Babadi. Cette musique est partout dans le monde. Dès l’âge de 10 ans, j’ai été en relation avec le reggae. J’avais de la famille en métropole qui écoutait cette musique et qui m’envoyait des cassettes de Bob Marley. Mon professeur d’anglais me traduisait les chansons. Ce qui m’a plu chez ce chanteur, surtout, c’est la revendication de son identité « black ». A cette époque, on nous orientait à ne pas aimer ce qu’on était réellement.
Mais que pensez-vous « être réellement », pour reprendre vos propos ?
Babadi. Il y a eu une forte domination arabe à Mayotte en des temps reculés. Ce qui a fait qu’on a demandé aux Mahorais de se sentir plus arabes qu’africains car la culture arabe était synonyme de noblesse et d’intellect. Pourquoi devrais-je renier la part africaine en moi, qui est la part la plus importante de mon identité ? C’est notre côté africain qu’on doit mettre en valeur, ce sont nos racines.
Comment parvient-on à faire de la musique à Mayotte ?
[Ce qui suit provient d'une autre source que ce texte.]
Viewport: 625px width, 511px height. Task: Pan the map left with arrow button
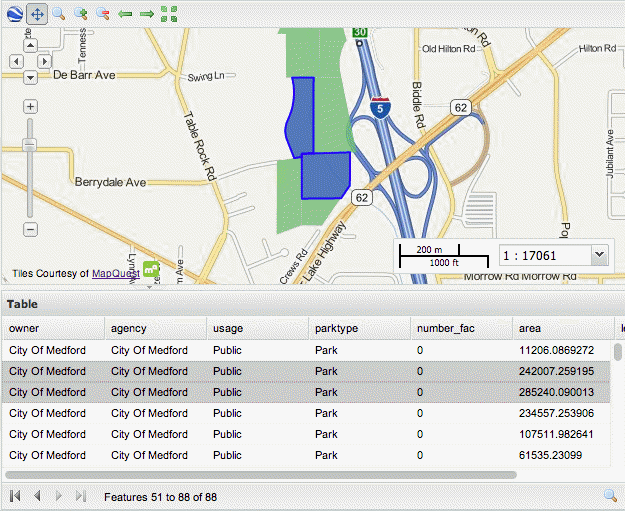(x=16, y=61)
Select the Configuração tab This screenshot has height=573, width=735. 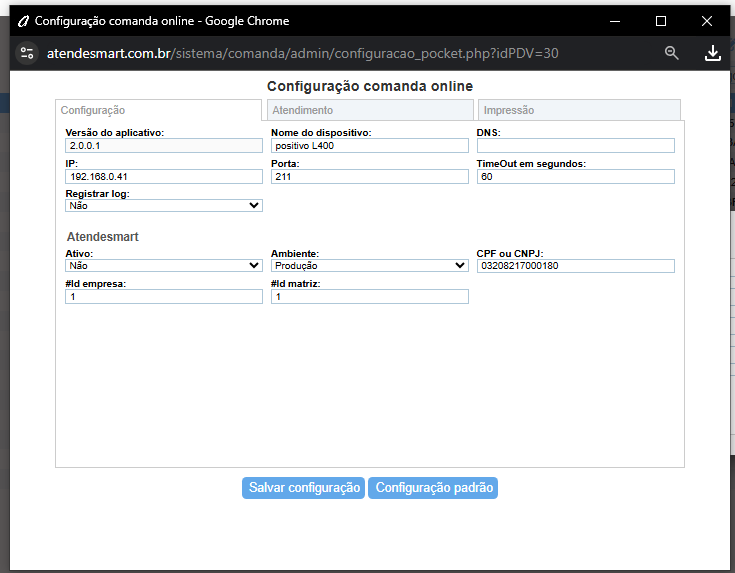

Babadi. Quand j’ai voulu commencer à jouer de la musique à Mayotte, j’ai rencontré deux obstacles : le premier était matériel. Il n’y avait pas grand-chose, peu d’instruments de musique… L’autre problème était que les parents ne laissaient pas les enfants faire de la musique, c’était satanique, c’était se détourner de Dieu. Moi, j’ai eu de la chance d’avoir des parents très ouverts, qui ne m’ont jamais empêché de jouer. Mais ce n’était pas pareil pour tout le monde. J’ai quitté Mayotte en classe de troisième et c’est en métropole que j’ai réellement été initié à la musique, notamment par mon grand-père. Je suis rentrée faire de la musique à Mayotte en 2000.
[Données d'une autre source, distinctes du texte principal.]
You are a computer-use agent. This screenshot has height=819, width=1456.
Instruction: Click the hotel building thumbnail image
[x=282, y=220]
Pourquoi votre dernier album s’appelle-t-il « 101ème reggae » ?
Babadi. Le titre de l’album colle avec le nouveau titre, le nouveau statut de Mayotte. Il est fait pour interpeler, notamment ceux qui ne connaissent pas le territoire. J’ai voulu parler de l’évolution sociale, politique et culturelle de l’île.
Et qu’en pensez-vous, de cette évolution ?
Babadi. L’Etat français joue un jeu dangereux : il a laissé pendant 40 ans Mayotte dans un statut flou, bizarre. Il ne s’est pas trop occupé du développement de l’île, il ne s’en est pas trop mêlé. Il existe des relations hypocrites entre l’Etat français et Mayotte, et entre l’Etat français et les Comores. Je sais qu’à Paris, on dit : « Ils ont choisi d’être Français, ils n’ont qu’à assumer, non ? » Mais non. Il faut mettre les moyens pour endiguer cette histoire de bidonvilles, ces histoires de violences. Les collectivités et les communes sont également responsables. En revanche, je ne stigmatise absolument pas les Comoriens : je comprends tout à fait qu’ils prennent des kwassas en espérant une vie meilleure.
Vos chansons sont donc engagées. Pensez-vous que la musique engagée puisse changer les choses ?
Babadi. Oui, bien sûr, ça peut faire bouger les choses. Ça interpelle. La réalité est là, il faut le dire. On est citoyens français, on a donc le droit de critiquer l’Etat français, les communes et les collectivités. Cependant, je ne dirais pas « album engagé » mais plutôt « album citoyen ».
Babadi est en concert ce soir au restaurant Mon Chéri (Dembéni) à 19h. Il donnera également un concert demain chez Dino (Passamainty) à partir de 19h et sera ensuite en tournée jusqu’à fin mai.